Anyone who has been modding for a while, is likely to have bought/considered an Aerocool front panel at least once in the last 5 years. In terms of overall design, Aerocool has focused on combative-looking chassis with a focus toward bigger builds. That changed with the recent Dead Silence chassis. Now the fans that kept it cool & quiet will be available to the public. KitGuru listens to the whispers.
Aerocool’s splash of colour around the Dead Silence chassis range caught a lot of industry observers by surprise.
At least one member of the KitGuru Editorial Team immediately planned a new build around the new case – and UK system builder YOYOTech launched a brand new range with a ‘Splash of colour’.
Don’t think we’ve seen such a movement from nowhere since the BitFenix Prodigy.
The Dead Silence incorporated a series features in a novel way – and seems to have captured the imagination.
One of those innovations was the fan system – which Aerocool will now make available to the public at large.
According to the channel guru driving Aerocool’s UK distribution, Glen Rhodes, “We’re really excited by the launch of Aerocool’s Dead Silence case fan series. It will include both a 140mm and 120 mm axial-fan model”.
“Dead Silence is not simply a name”, said Glen. “It’s the main focus of the newly established products series, which is bringing forth new technology to innovate the cooling market. After an intensive development period, Aerocool Advanced Technologies was able to create an impressive case fan that combines the sturdiness and advantages of plastic with the flexibility and vibration absorption of rubber”.
We were intrigued to hear more from Aerocool’s CEO, Tony Lin, who went deep on the cooling technology “Both 140 and 120 mm Dead Silence case fans are equipped with a high-quality Fluid Dynamic Bearing (FDB), which has an outstanding mean time between failure of 100,000 hours”.
“It includes a high precision rotation design and an anti-shock function”, he said. “The smallest model measures 120 x 120 x 25 mm and spins with 1,200 RPM at 12 Volts, while moving 54.8 CMF (92,9 m3/h) of air – while only generating 15.8 dBA”.
KitGuru regulars will know that anything under 20dBA will be hard to detect in any room and impossible to hear in a regular home/office.
But Tony went further, “It gets even better when used with the 7 Volt adapter that we provide.

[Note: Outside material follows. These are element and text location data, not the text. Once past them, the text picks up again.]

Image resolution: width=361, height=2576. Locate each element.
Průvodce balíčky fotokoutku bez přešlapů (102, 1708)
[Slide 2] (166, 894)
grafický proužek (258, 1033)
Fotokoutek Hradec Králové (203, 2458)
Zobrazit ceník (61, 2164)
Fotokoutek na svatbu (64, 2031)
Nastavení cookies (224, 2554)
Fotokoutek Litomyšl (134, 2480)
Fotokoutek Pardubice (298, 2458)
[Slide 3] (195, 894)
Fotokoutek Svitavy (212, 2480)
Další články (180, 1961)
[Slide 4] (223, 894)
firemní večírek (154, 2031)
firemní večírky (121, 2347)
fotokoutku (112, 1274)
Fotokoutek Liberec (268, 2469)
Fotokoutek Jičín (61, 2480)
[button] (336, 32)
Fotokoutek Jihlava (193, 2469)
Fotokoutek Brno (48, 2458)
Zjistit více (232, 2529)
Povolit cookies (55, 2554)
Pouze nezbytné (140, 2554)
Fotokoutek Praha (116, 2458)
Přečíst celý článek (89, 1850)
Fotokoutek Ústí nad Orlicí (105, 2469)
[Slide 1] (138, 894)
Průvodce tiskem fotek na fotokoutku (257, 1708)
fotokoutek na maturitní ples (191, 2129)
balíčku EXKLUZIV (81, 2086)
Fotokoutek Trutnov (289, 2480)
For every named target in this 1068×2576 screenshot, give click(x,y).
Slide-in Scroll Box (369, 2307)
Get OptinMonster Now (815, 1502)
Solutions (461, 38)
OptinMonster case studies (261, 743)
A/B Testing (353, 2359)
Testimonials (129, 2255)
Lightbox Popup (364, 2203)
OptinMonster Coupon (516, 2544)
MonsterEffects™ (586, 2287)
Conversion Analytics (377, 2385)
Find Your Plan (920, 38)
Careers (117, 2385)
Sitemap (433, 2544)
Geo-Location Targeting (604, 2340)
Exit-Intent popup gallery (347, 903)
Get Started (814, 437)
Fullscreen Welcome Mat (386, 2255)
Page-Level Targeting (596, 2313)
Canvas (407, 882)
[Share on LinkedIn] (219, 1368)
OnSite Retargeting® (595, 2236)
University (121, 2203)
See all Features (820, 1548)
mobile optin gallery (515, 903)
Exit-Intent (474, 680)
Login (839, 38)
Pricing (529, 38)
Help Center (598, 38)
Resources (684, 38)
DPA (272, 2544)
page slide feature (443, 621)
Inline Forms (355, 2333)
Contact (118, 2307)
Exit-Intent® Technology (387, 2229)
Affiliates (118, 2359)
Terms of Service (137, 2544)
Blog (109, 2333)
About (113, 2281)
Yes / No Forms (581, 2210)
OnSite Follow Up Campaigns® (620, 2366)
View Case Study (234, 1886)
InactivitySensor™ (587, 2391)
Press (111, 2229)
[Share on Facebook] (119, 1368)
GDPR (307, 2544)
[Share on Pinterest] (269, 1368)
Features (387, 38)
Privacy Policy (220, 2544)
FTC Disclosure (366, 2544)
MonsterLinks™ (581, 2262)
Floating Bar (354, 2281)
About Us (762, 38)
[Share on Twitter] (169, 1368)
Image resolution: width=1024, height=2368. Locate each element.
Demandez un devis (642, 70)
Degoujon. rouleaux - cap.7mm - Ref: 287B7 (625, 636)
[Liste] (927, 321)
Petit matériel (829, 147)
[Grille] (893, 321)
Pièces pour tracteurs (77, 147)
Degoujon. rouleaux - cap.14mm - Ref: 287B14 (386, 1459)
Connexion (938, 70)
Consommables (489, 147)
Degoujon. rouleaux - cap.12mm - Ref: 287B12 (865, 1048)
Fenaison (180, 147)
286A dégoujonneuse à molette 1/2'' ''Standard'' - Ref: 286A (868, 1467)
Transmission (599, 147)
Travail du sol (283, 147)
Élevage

At that point you still have 36.7 CFM (62.2 M3/h) moving through the fan, but the acoustic performance has dropped to just 12dBA”.
There is a slightly bigger version, at 140mm, which offers 1,000 RPM (64,8 CFM / 109,8 m3/h) at only 14.2 dBA. With this fan, dropping to 7 volts means you get 700 RPM and a noise level of just 10.8 dBA.
KitGuru says: Add in a fan controller and you could drop even further. While we do love major machines that deliver power like super-charged motorcycles, silence definitely has its place and we welcome any company looking to innovate like this.